Stored data:
★ ★ ★

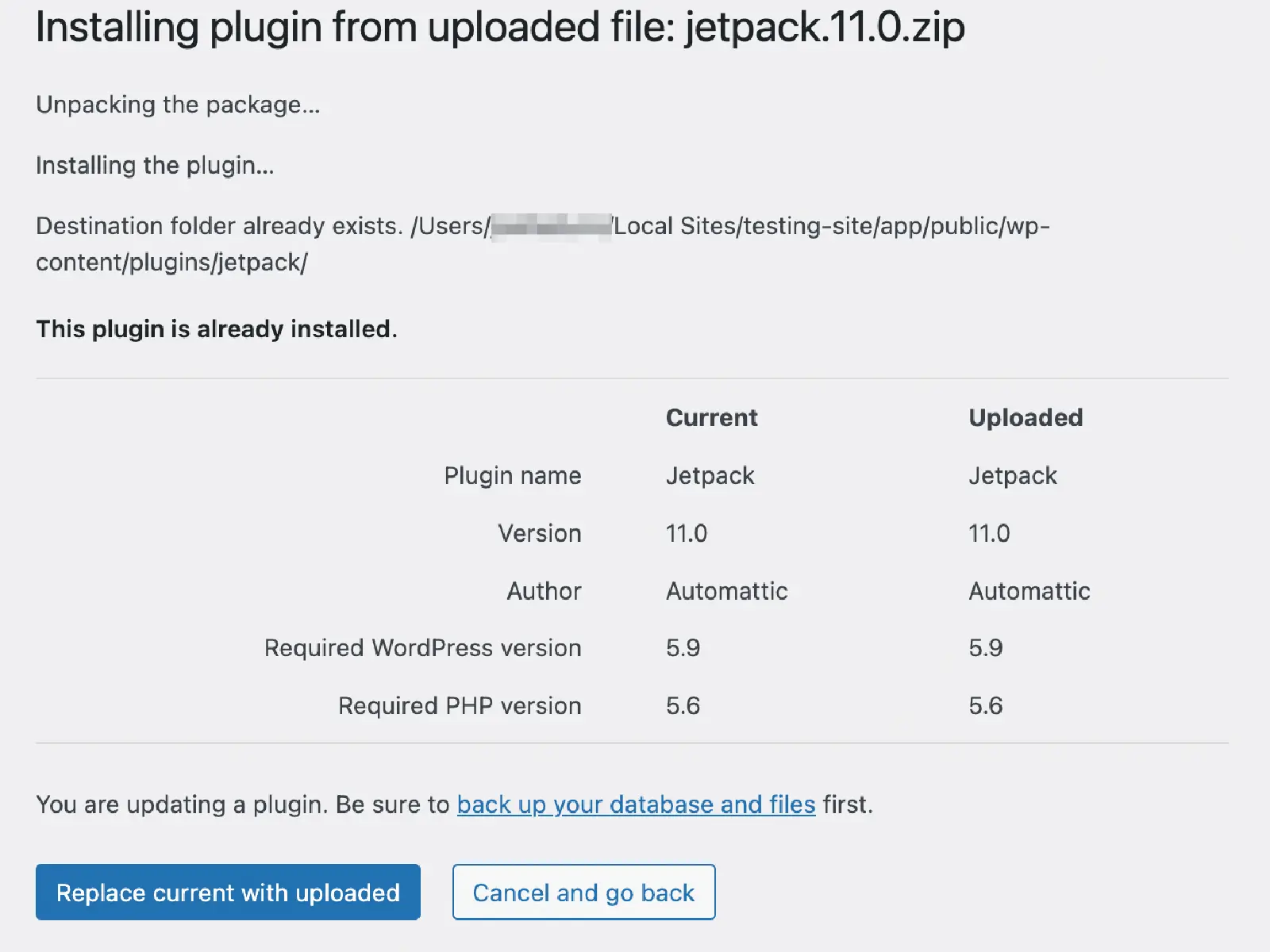This screenshot has width=1270, height=952.
Task: Select the Unpacking the package status text
Action: [x=178, y=104]
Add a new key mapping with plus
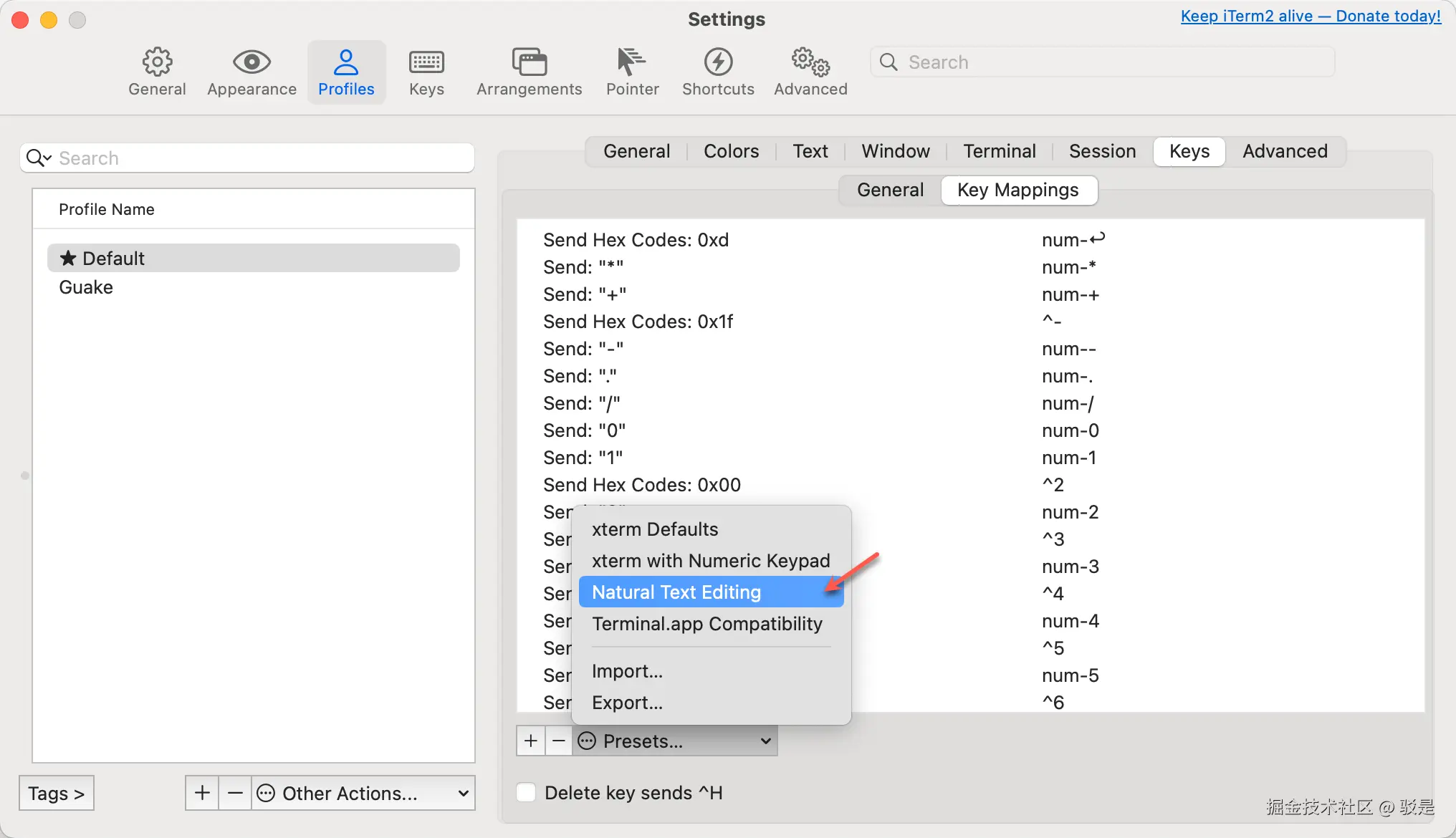1456x838 pixels. coord(531,741)
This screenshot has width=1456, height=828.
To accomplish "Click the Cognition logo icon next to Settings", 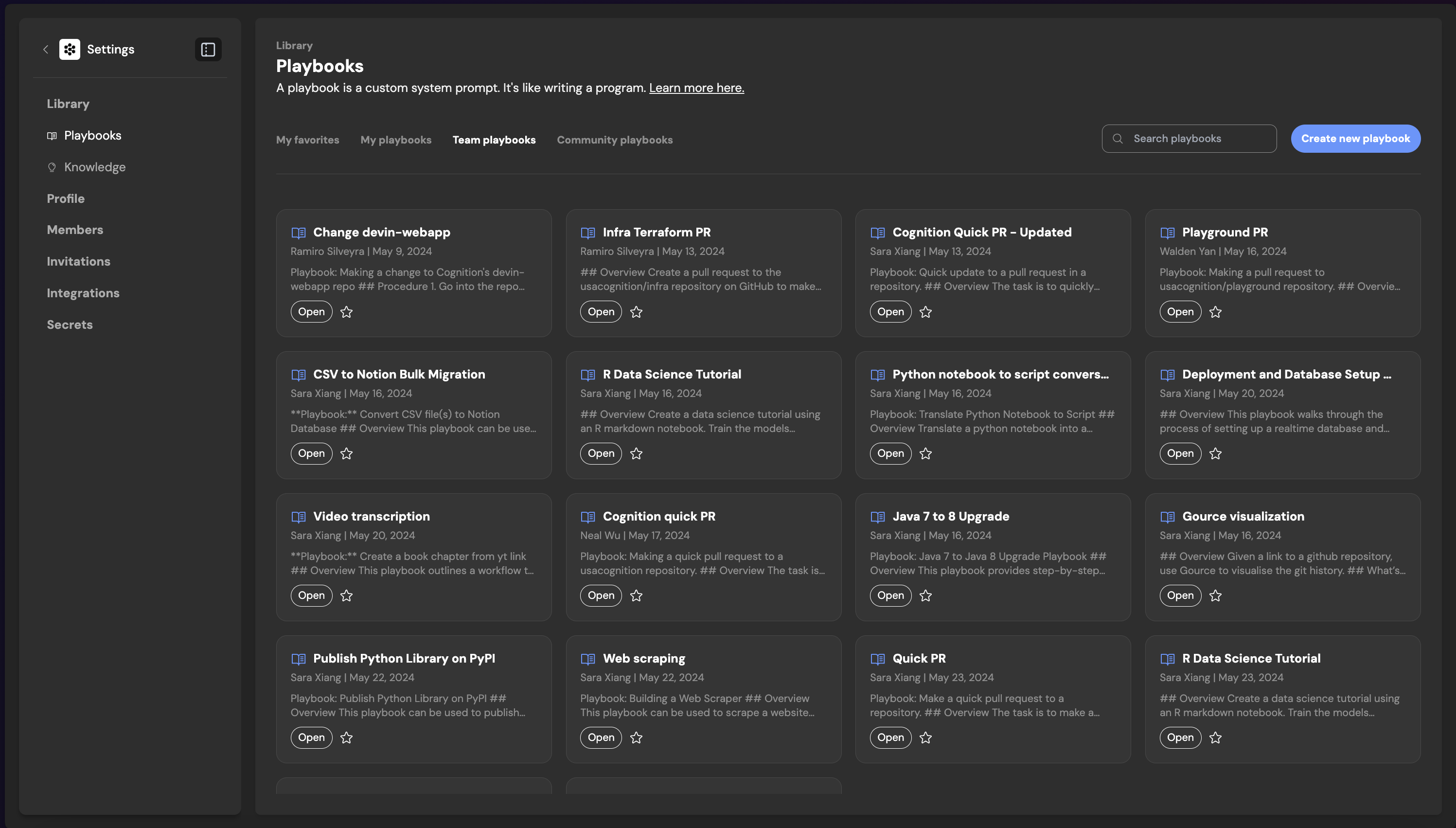I will 70,50.
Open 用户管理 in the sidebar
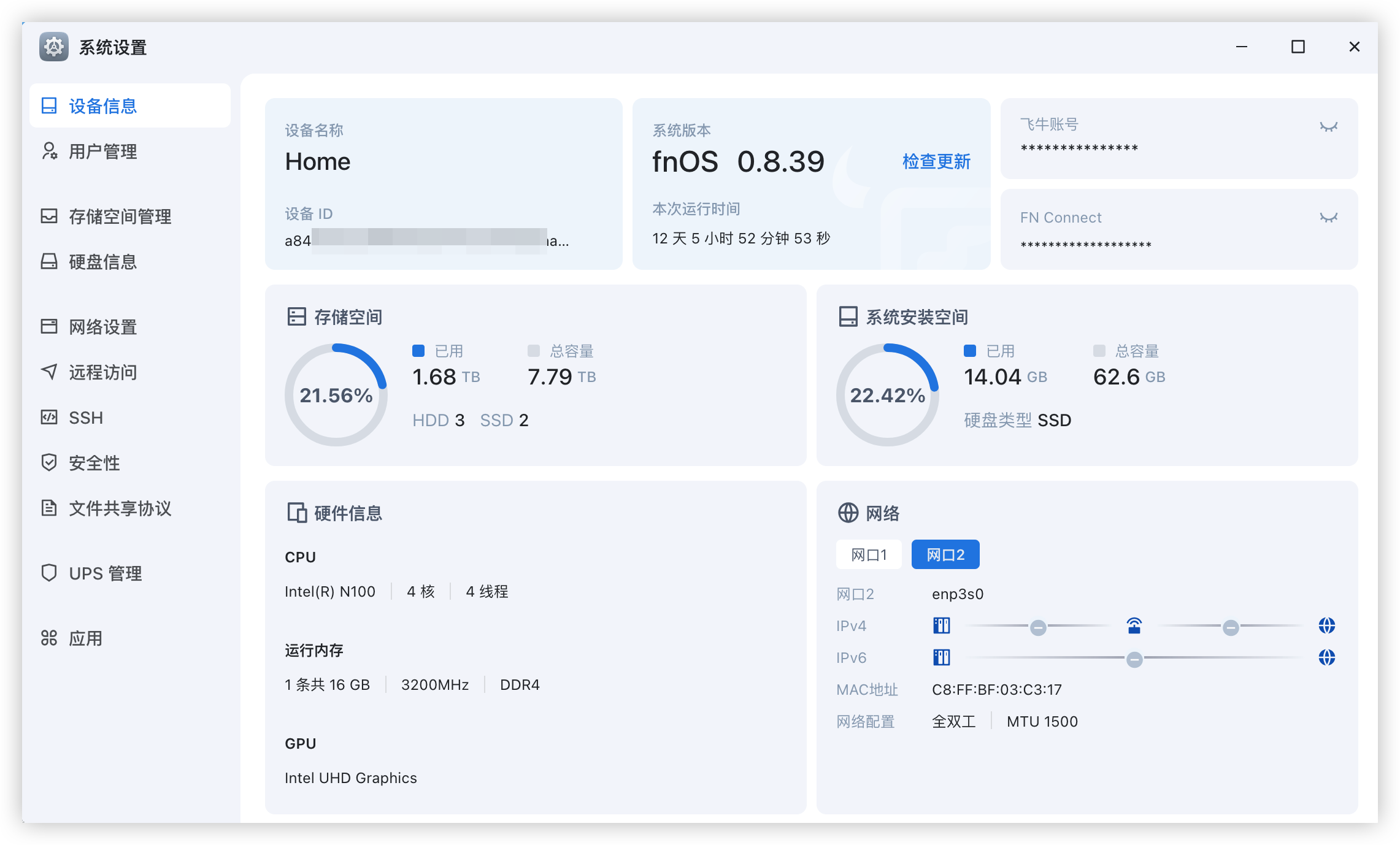 click(x=102, y=151)
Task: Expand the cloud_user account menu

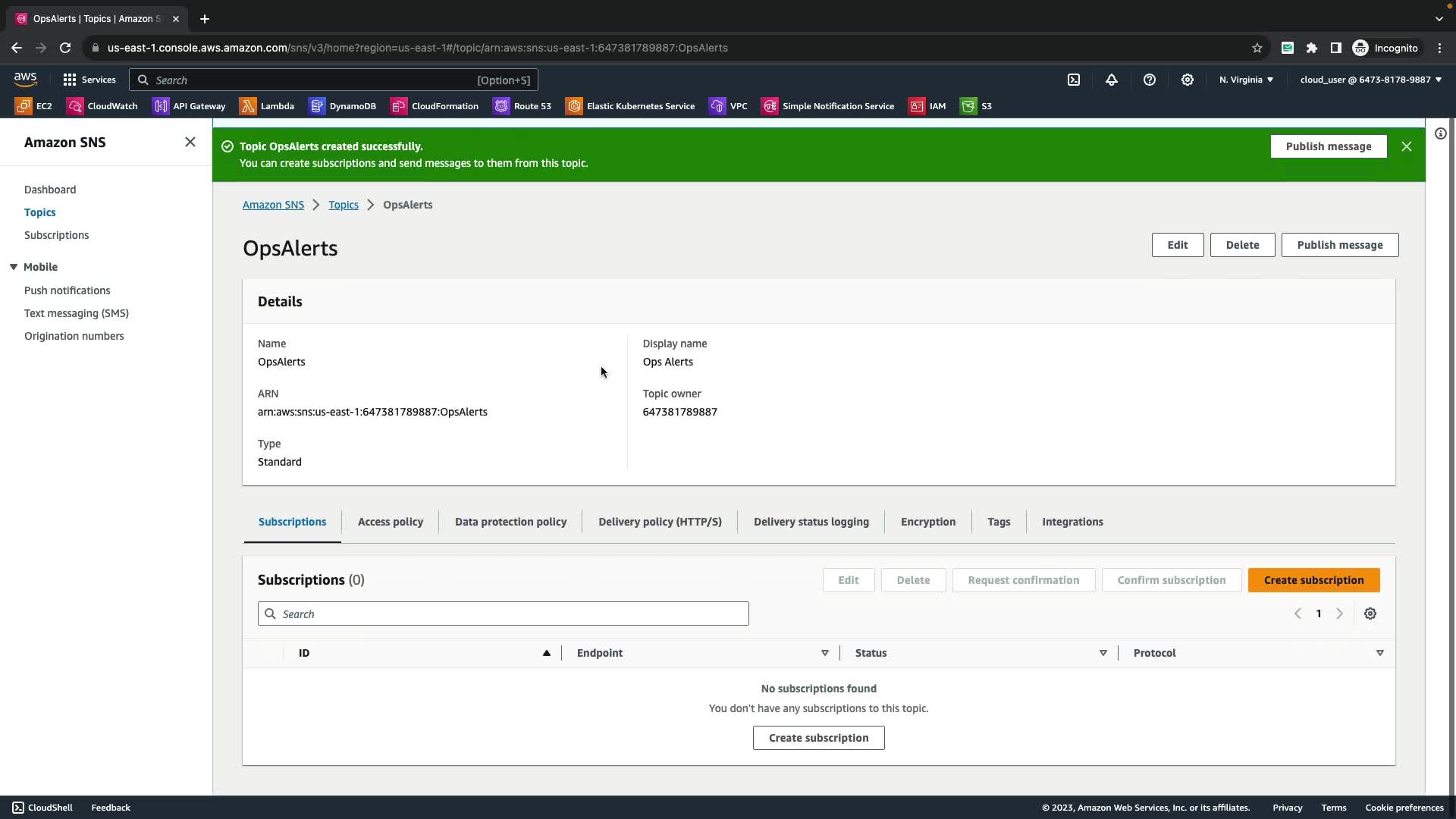Action: pos(1370,80)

★ ★ ★

#### Task
Take the line that contains "Open 用户管理 in the sidebar" and every line after it up to the end of the records above, and restate them exactly, without the pictures.

#### Solved problem
Open 用户管理 in the sidebar
 click(x=102, y=151)
Task: Expand the cloud_user account menu

Action: pos(1370,80)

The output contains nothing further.